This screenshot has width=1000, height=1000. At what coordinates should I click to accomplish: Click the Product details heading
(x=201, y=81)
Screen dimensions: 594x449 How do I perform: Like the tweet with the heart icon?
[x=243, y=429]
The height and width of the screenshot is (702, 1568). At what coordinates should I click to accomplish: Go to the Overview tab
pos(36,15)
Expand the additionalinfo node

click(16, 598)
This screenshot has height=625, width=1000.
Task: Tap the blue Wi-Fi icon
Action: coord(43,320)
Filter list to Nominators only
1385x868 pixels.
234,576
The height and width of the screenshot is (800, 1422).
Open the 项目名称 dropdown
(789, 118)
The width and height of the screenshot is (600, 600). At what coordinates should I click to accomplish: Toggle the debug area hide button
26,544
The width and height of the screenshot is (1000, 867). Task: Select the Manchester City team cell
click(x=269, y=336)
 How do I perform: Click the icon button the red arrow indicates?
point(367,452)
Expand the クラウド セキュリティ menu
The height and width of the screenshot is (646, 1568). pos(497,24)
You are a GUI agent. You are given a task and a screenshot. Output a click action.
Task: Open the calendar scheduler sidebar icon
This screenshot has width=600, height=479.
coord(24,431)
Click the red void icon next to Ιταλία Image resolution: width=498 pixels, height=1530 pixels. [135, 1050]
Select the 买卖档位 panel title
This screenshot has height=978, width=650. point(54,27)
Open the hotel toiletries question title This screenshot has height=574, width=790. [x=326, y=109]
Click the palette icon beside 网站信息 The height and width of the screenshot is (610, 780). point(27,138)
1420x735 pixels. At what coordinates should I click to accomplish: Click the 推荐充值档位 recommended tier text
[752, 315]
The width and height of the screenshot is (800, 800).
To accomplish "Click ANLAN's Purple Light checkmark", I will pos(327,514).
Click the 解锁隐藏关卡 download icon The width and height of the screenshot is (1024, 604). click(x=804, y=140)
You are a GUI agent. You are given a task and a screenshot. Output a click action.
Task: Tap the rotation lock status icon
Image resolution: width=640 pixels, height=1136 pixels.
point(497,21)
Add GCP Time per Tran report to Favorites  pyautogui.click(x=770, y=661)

____________

:: Task brief ::
Print the records above again, every one, exactly as written.

:: Reply to the exercise ::
This screenshot has width=1000, height=1000. At what coordinates should I click to accomplish: Click the Product details heading
(x=201, y=81)
Screen dimensions: 594x449 How do I perform: Like the tweet with the heart icon?
[x=243, y=429]
The height and width of the screenshot is (702, 1568). At what coordinates should I click to accomplish: Go to the Overview tab
pos(36,15)
Expand the additionalinfo node

click(16, 598)
This screenshot has height=625, width=1000.
Task: Tap the blue Wi-Fi icon
Action: coord(43,320)
Filter list to Nominators only
1385x868 pixels.
234,576
The height and width of the screenshot is (800, 1422).
Open the 项目名称 dropdown
(789, 118)
The width and height of the screenshot is (600, 600). At what coordinates should I click to accomplish: Toggle the debug area hide button
26,544
The width and height of the screenshot is (1000, 867). Task: Select the Manchester City team cell
click(x=269, y=336)
 How do I perform: Click the icon button the red arrow indicates?
point(367,452)
Expand the クラウド セキュリティ menu
The height and width of the screenshot is (646, 1568). pos(497,24)
You are a GUI agent. You are given a task and a screenshot. Output a click action.
Task: Open the calendar scheduler sidebar icon
This screenshot has width=600, height=479.
coord(24,431)
Click the red void icon next to Ιταλία Image resolution: width=498 pixels, height=1530 pixels. [135, 1050]
Select the 买卖档位 panel title
This screenshot has height=978, width=650. point(54,27)
Open the hotel toiletries question title This screenshot has height=574, width=790. [x=326, y=109]
Click the palette icon beside 网站信息 The height and width of the screenshot is (610, 780). point(27,138)
1420x735 pixels. At what coordinates should I click to accomplish: Click the 推荐充值档位 recommended tier text
[752, 315]
The width and height of the screenshot is (800, 800).
To accomplish "Click ANLAN's Purple Light checkmark", I will pos(327,514).
Click the 解锁隐藏关卡 download icon The width and height of the screenshot is (1024, 604). click(x=804, y=140)
You are a GUI agent. You are given a task and a screenshot. Output a click action.
Task: Tap the rotation lock status icon
Image resolution: width=640 pixels, height=1136 pixels.
point(497,21)
Add GCP Time per Tran report to Favorites  pyautogui.click(x=770, y=661)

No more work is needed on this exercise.